De « je » à « nous »
Si le conteur, on l’aura compris, est attaché à son terroir, il n’a pas pour autant les deux pieds dans la glèbe. Pas question pour lui de muséifier cette langue et cette culture. « Il ne s’agit pas de folklore, dans lequel le monde rural serait confit, explique-t-il.
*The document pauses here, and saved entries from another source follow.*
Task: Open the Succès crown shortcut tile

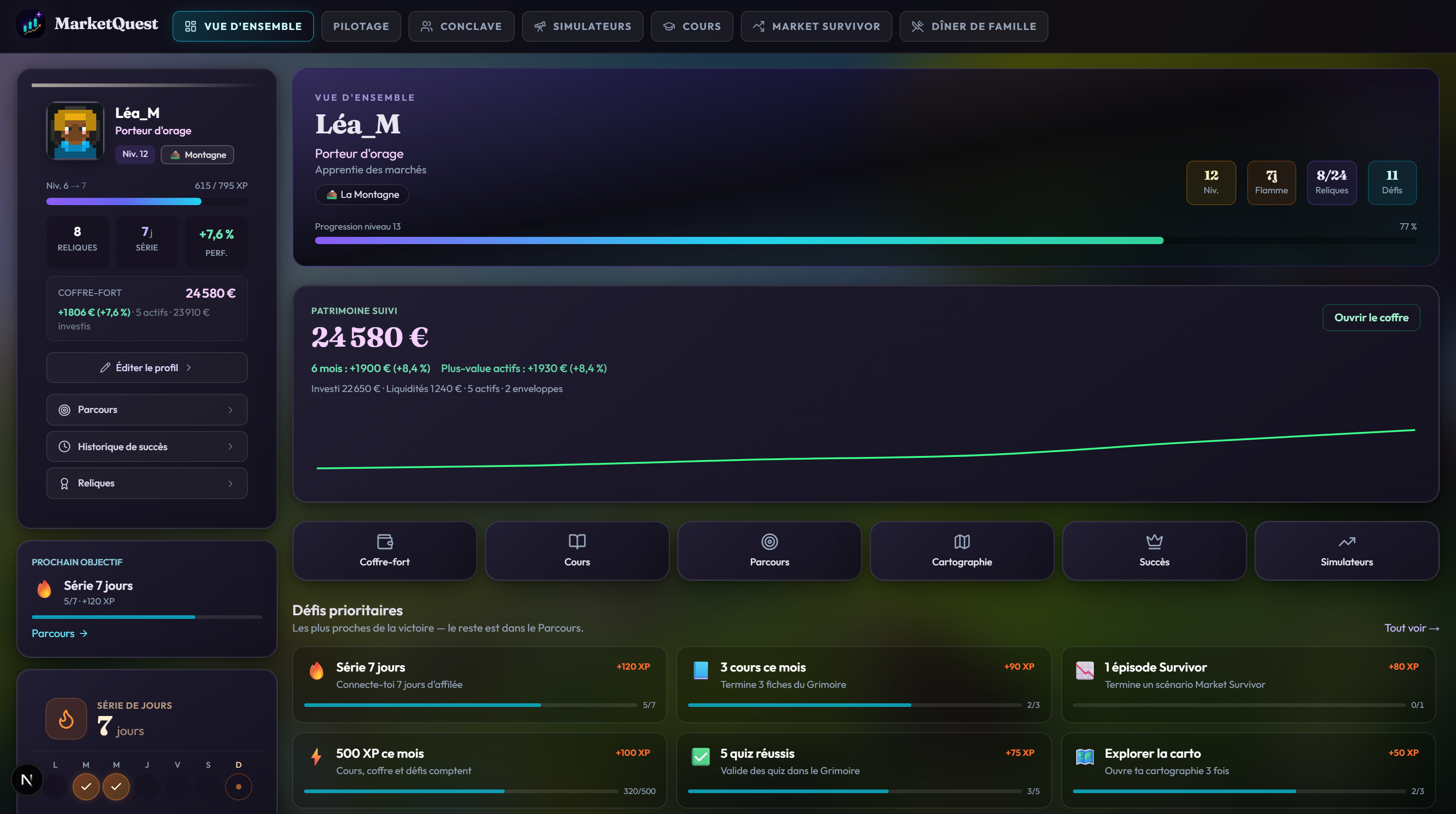Action: pyautogui.click(x=1154, y=550)
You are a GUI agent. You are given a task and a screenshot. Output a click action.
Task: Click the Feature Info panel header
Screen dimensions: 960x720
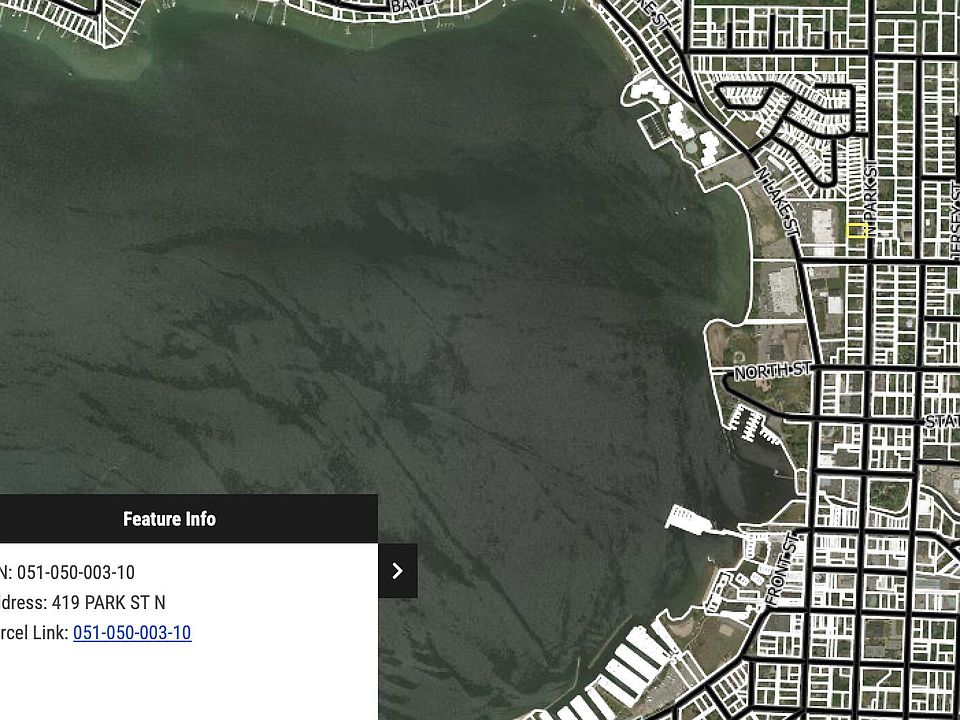170,519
Je m’efforce d’aller du prosaïque vers l’abstrait. » Et du particulier à l’universel. « Il faut garder quelque chose de notre singularité, mais être conscient de la multitude des autres cultures. » D’ailleurs, en poitevin, « i » signifie à la fois « je » et « nous ». On pourra trouver d’autres exemples de cette richesse et de cette poésie sur la chaîne Youtube de Yannick Jaulin, sur Mooc, également sur Youtube, ainsi qu’avec les programmes courts qu’il réalise pour France 3 Nouvelle-Aquitaine, « Kétokolé ». Du poitevin-saintongeais à consommer à luche-ballots.
Chronologie
- 30 juillet 1958 : Yannick Jaulin naît à Aubigny, en Vendée.
- 1985 : Il devient professionnel du spectacle.
- 1990 : Il crée Pougne-Hérisson, Nombril du monde.
- 2009 : Il se produit dans la cour centrale d’Avignon.
- 2020 : Il est nommé aux Molières pour « Ma langue maternelle… ».